__Tarea 1__
¿A qué se dedica Lucas según el texto sobre los tres amigos del barrio José Fuchs?
__Tarea 2__
Prolonga el relato sobre los tres amigos del barrio José Fuchs a partir de su última oración.

__Extracto del texto__

La historia de tres amigos del barrio José Fuchs marcada por la venta y el consumo de drogas. El destino de Lucas, Gabo y Jeremías signado por un kilo de marihuana.
Denis Viegas Bordeira
Sentado en una silla de madera vieja, frente a una ventana, la luz del cálido sol iluminaba la casa. Fumando medio faso que le había sobrado de la mañana, Lucas me contaba su historia. Decidí entrevistarlo para saber un poco más de él, cómo siendo tan joven se cruzó con el mundo del consumo y la venta de drogas. Lucas es un joven de 22 años, tiene el pelo marrón claro, ojos verdes y una estatura de no más del metro setenta. Se dedica a trabajar con su papá haciendo carpintería metálica y de vez en cuando es bachero en un restaurante.
Su historia comienza hace varios años, siete para ser exactos, cuando tenía alrededor de 15 años.

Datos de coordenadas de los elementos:
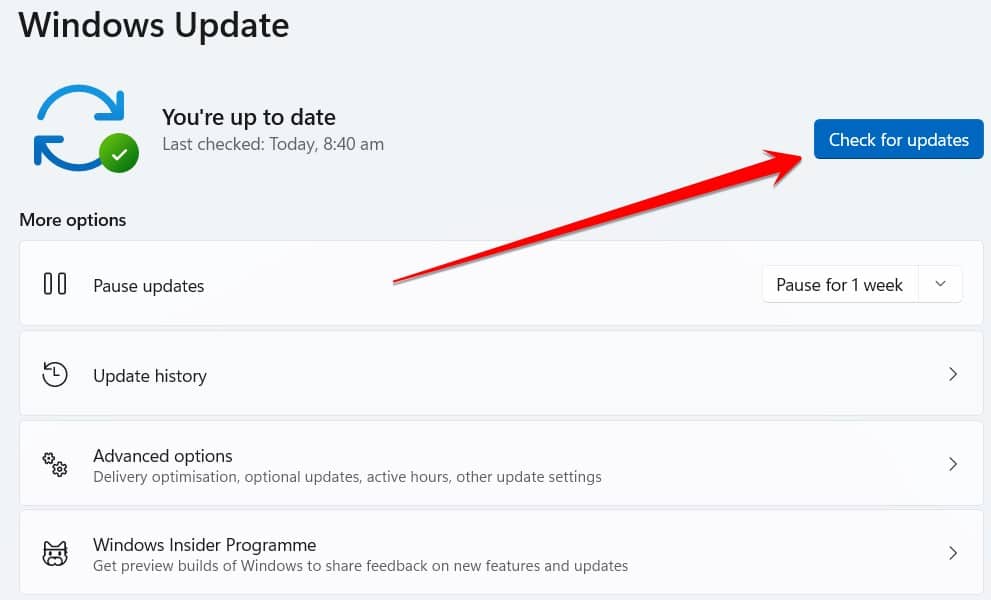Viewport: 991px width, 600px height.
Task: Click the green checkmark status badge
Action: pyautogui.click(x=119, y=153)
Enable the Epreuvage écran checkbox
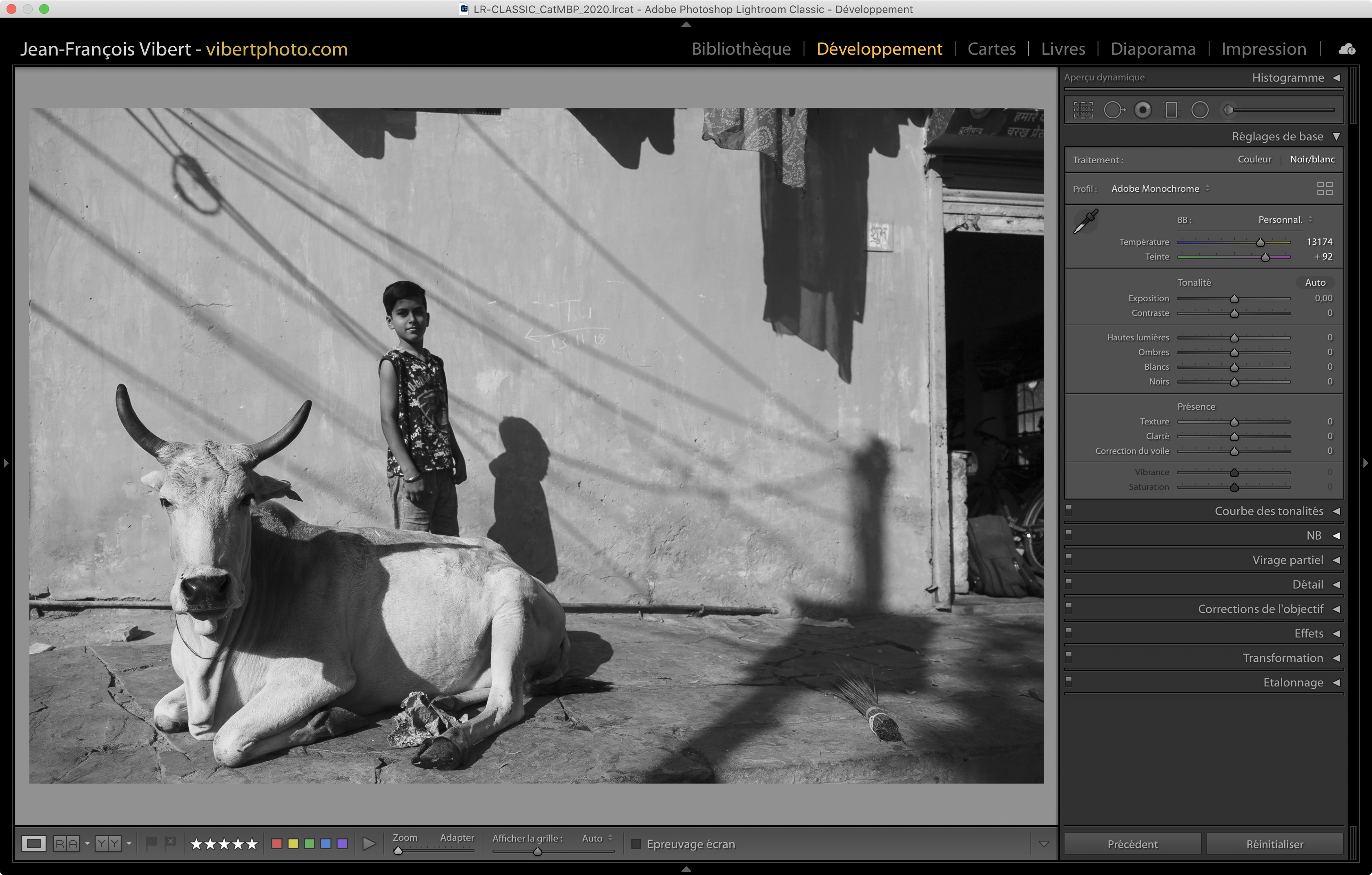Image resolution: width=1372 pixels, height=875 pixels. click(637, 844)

...

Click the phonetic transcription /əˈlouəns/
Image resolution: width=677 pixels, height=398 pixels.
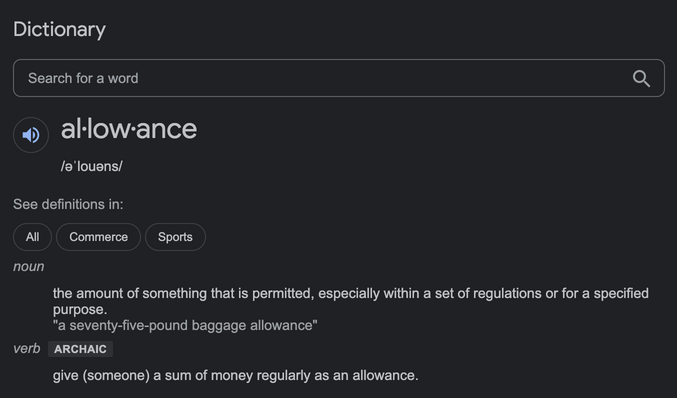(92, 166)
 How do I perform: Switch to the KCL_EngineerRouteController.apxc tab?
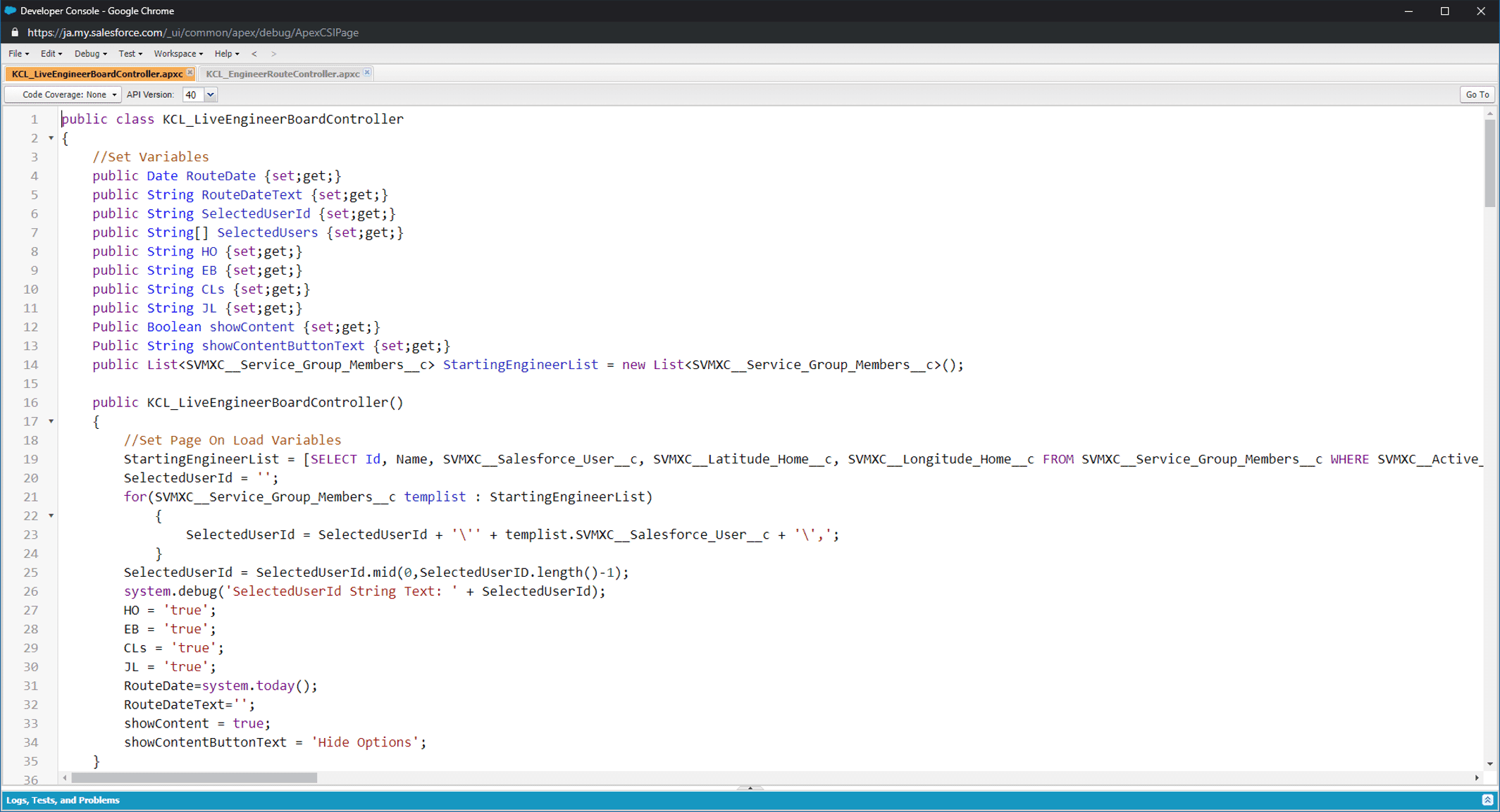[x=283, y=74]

__Respuesta esperada 1__
Trabaja con su papá haciendo carpintería metálica y de vez en cuando es bachero en un restaurante.

__Respuesta esperada 2__
—Yo tenía un conocido, Gabo le decían, vivía cerca de mi casa y nos empezamos a juntar. Al principio le compraba faso nomás, yo empecé en el secundario a fumar, después conectamos como amigos, buena onda, hasta que un día empezamos a hacer negocios. No todo era ilegal. Cocinábamos torta fritas, churros, varias cosas para vender y tener unos pesos.
Gabo era un chico de 22 años, vivía en el barrio José Fuchs sobre un pasaje y tenía una hija pequeña. Al no contar con un trabajo estable, todo el dinero que ganaba lo conseguía vendiendo marihuana, la mayoría de la veces desde su casa. Era una casa vieja por fuera y por dentro, descuidada, y no tenía muchos muebles. Luego de un tiempo dejó de vivir ahí y se fue con sus padres, dejando la casa a su mejor amigo.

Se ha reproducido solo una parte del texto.